Le souffle doux d'une main qui vint effleurer son poignet ramena sa lucidité au premier plan. Il s'était habitué au chant méphistophélique, allant jusqu'à l'agglomérer à son propre état d'inconscience. Un moment intemporel dans cette fragile réalité. Et cette caresse, subtile et inodore, chamboula l'ordre des choses.

La vie s'imposa.

Il se débattit violemment pour échapper à sa destinée, s'accrocher au point luminescent qui s'agitait devant ses yeux. Il fit le vide autour de lui, chassa les démons un à un et se rapprocha de l'incandescence. Quand elle envahit entièrement l'espace, il ouvrit les yeux, les poumons prêts à exploser.

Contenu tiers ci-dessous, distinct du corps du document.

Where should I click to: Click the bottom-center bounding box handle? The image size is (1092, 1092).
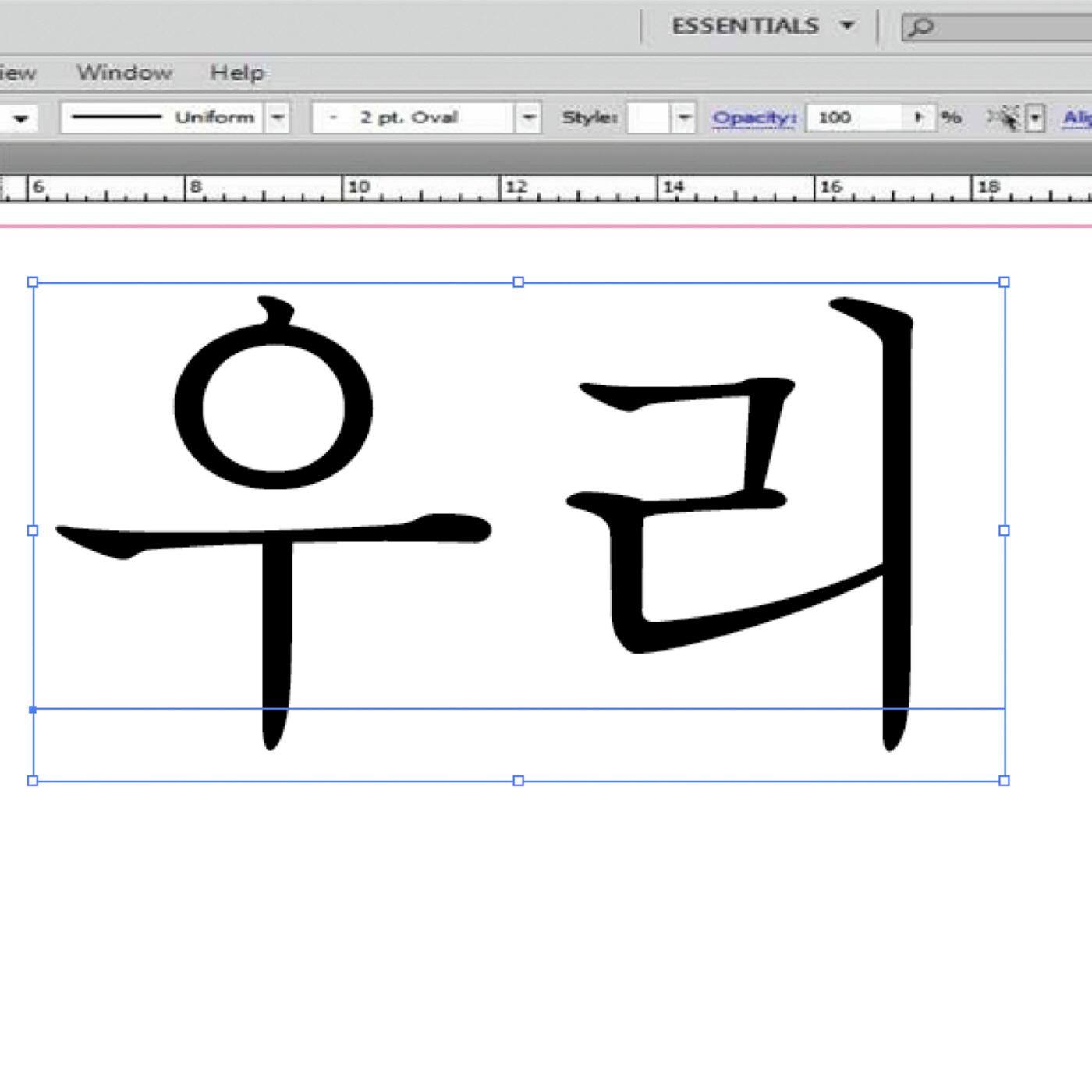[x=519, y=780]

— Claire ! réussit-il à articuler.

La voix devint plus humaine, féminine.

Une soudaine agitation prit le relais. Des hommes en blancs, des médecins, s'affairaient autour de lui et l'assaillaient de questions. Pour toute réponse, il avait prononcé un seul prénom : Claire ! C'était le seul qui s'était imposé avec force.